Notre Haute Cour commence en effet par rappeler sa jurisprudence relative à l’appréciation du risque de récidive en matière de détention provisoire et détention pour des motifs de sûreté. C’est ainsi qu’elle rappelle que pour que le risque de récidive puisse être retenu, trois conditions cumulatives doivent être satisfaites :

  1. Premièrement, le prévenu doit en principe déjà avoir commis des infractions du même genre et il doit s’agir de crime ou de délit grave.
  2. Deuxièmement, la sécurité d’autrui doit être sérieusement compromise.
  3. Troisièmement, une réitération doit, sur la base d’un pronostic, être sérieusement à craindre.

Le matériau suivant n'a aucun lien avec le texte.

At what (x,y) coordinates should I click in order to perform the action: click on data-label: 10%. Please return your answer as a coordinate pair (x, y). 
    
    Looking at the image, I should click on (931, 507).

Pour établir le pronostic de récidive, le Tribunal fédéral rappelle que les critères déterminants sont la fréquence et l’intensité des infractions poursuivies et que cette évaluation doit prendre en compte une éventuelle tendance à l’aggravation telle qu’une intensification de l’activité délictuelle, une escalade de la violence ou une augmentation de la fréquence des agissements. Les caractéristiques personnelles du prévenu doivent aussi être évaluées. De manière générale, selon le TF, il convient de considérer que plus l’infraction et la mise en danger sont graves, moins les exigences seront élevées quant au risque de réitération, respectivement que lorsque la gravité des faits et leurs incidences sur la sécurité sont particulièrement élevées, on peut admettre un risque de réitération à un niveau inférieur. Le risque de récidive comme motif de détention doit en principe n’être admis qu’avec retenue et un pronostic défavorable est nécessaire.

En l’espèce, selon le Tribunal fédéral, les infractions reprochées au prévenu ne constituent pas des délits de violence grave et délibérée et la fréquence de ses agissements n’ont pas mis des tiers particulièrement en danger. Par ailleurs, quand bien même l’expert qualifie le risque récidive de modéré à fort, il n’a pas mis en évidence une tendance à l’aggravation des comportements du prévenu. Dans un tel contexte où le maintien en détention du prévenu est motivé par le fait qu’un établissement adéquat n’a pas pu être trouvé, son maintien en détention provisoire contrevient au principe de la proportionnalité. Il reviendra donc à l’autorité cantonale d’instruire, puis d’ordonner des mesures de substitution adéquates.

Ce qu’il faut retenir de cet arrêt, c’est qu’en présence d’une expertise psychiatrique qui retient un risque de récidive modéré à fort chez l’expertisé, ce risque n’est pas suffisant à lui seul pour retenir un risque de récidive au sens de l’art. 221 al. 1 let c CPP lorsque les infractions reprochées au prévenu ne dénotent pas de violence particulière et n’ont pas mis des tiers particulièrement en danger. Il est encore nécessaire que les experts retiennent une tendance à l’aggravation des comportements du prévenu, faisant ainsi sérieusement craindre la commission de crimes ou délits graves de nature à compromettre sérieusement la sécurité d’autrui.

Le risque de récidive selon l’art. 221 CPP pourra ainsi être retenu soit en présence d’infractions graves, soit en présence d’infractions moins graves en crescendo vers des infractions graves compromettant la sécurité d’autrui.